SCRIPT
Overview
SCRIPT
transformation option allows changing extracted values with scripting functions. Both built-in or user-defined functions can be used.
Consider this example using the toUpper
built-in function:
SCOPE SENTENCE
{
IDENTIFY(TEST)
{
@FIELD1[LEMMA("twenty")|[SCRIPT("toUpper")]
}
}
If the rule is applied to this input text:
Jane and Markus married twenty years ago
you will get:
The rule extracts TWENTY, uppercase, when extracted text originally was lowercase.
SCRIPT
can be combined with the other transformation options with the plus (+
) sign. Such a combination allows a sequential action of the transformers (see an example for the winnerTag
built-in function below).
The syntax of the SCRIPT
transformation option in an extraction rule is:
SCOPE scopeOption
{
IDENTIFY(templateName)
{
@field[attribute]|[SCRIPT("function1 name[:parameter]" [, "function2 name[:parameter]" ...])]
}
}
where parameter
is an optional parameter of the function.

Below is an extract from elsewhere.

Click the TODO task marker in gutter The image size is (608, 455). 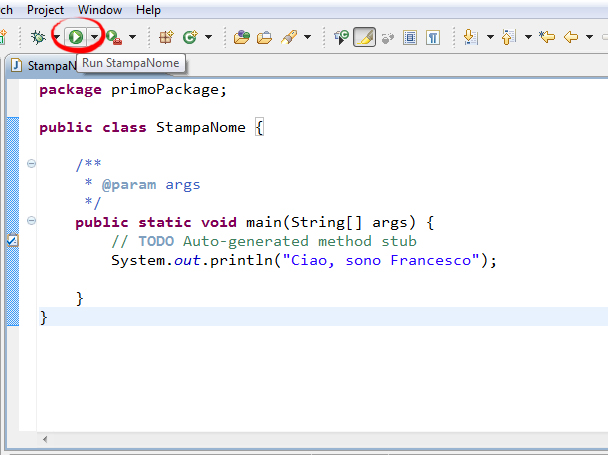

Apart from those around attribute
and SCRIPT
, all the other square brackets indicate optional parts.
When more functions are specified, one function acts on the outcome of the previous and the value that is actually extracted is that coming out from the last function.
User-defined functions
User-defined functions must be defined in the main.jr file.
Their definition must have this syntax:
function name(tokenID, extraction, parameter)
The name of the parameters does not matter, but their position corresponds to their role and they must all be declared, even if not used in the body of the function.
In the first parameter the text intelligence engine, when it invokes the function during the extraction of the field, passes the ID of the text token it is examining. This, combined with the methods of the DIS
pre-defined object, allows for sophisticated transformations based on the properties of the token.
In the second parameter the engine passes, as a string, the value extracted up to that moment.
In the third parameter, the engine passes the value of any parameter specified in the rule, after the name of the function and the colon. This allows for parametric transformations, calling the same function, but with different parameters based on the condition or rule.
The function must return a string, and the engine uses that return value as the new value of the current extraction.
Built-in functions
These are the built-in functions that can be used with the SCRIPT
transformation option:
toUpper
toLower
replaceString
winnerTag
toUpper
toUpper
turns the extracted value into uppercase. Consider the example above to see how it works.
This function does not have a parameter.
toLower
toLower
turns the extracted value into lowercase. Consider this example:
SCOPE SENTENCE
{
IDENTIFY(TEST)
{
@FIELD1[KEYWORD("ROSE")]|[SCRIPT("toLower")]
}
}
If this rule is applied to this text:
He bought me a ROSE.
you get:
This function does not have a parameter.
replaceString
replaceString
replaces all the occurrences of a string with another in the extracted value.
For example, if this rule:
SCOPE SENTENCE
{
IDENTIFY(BUSINESS_STATS)
{
@LENGHT_OF_TIME[KEYWORD("qt")]|[SCRIPT("replaceString:qt|qtr")]
}
}
is applied to this input text:
Profit is up 12% in 3rd qt.
you get the extraction of qtr instead of qt.
The replaceString
function has a parameter, the syntax is:
replaceString:stringToReplace|replacementString
winnerTag
The winnerTag
function returns the names of token's tags that match its parameter.
It is used in combination with the TAG
transformation option, when the extraction corresponds to a token with multiple tags.
Consider this example where this situation occurs
TEMPLATE(INJURY)
{
@TYPE_OF_INJURY,
@LOCATION_OF_INJURY
}
TAGS
{
@INJURY_TYPE,
@INJURY_LOCATION
}
...
SCOPE SENTENCE
{
TAGGER()
{
@INJURY_TYPE[SYNCON(105781808)] // backache
}
TAGGER()
{
@INJURY_LOCATION[SYNCON(105781808)] // backache
}
IDENTIFY(INJURY)
{
@TYPE_OF_INJURY[TAG(INJURY_TYPE)]|[TAG + SCRIPT("winnerTag:INJURY_TYPE")]
}
}
If the extraction rule is applied to this text:
The patient suffers from backache.
the backache token is tagged twice since it indicates both the type of injury and its location. If the extraction rule was:
IDENTIFY(INJURY)
{
@TYPE_OF_INJURY[TAG(INJURY_TYPE)]|[TAG]
}
the extraction would be:
that is the concatenation of both tags.
The winnerTag
functions selects only the tag specified as its parameter, so the value of the extraction becomes the name of that tag. i.e. INJURY_TYPE.
The syntax of winnerTag
is:
winnerTag:tagName1[|tagName2 ... ]
or:
winnerTag:tagListPath[|tagListPath2 ... ]
where tagListPath
refers to the path of the list file containing tag names.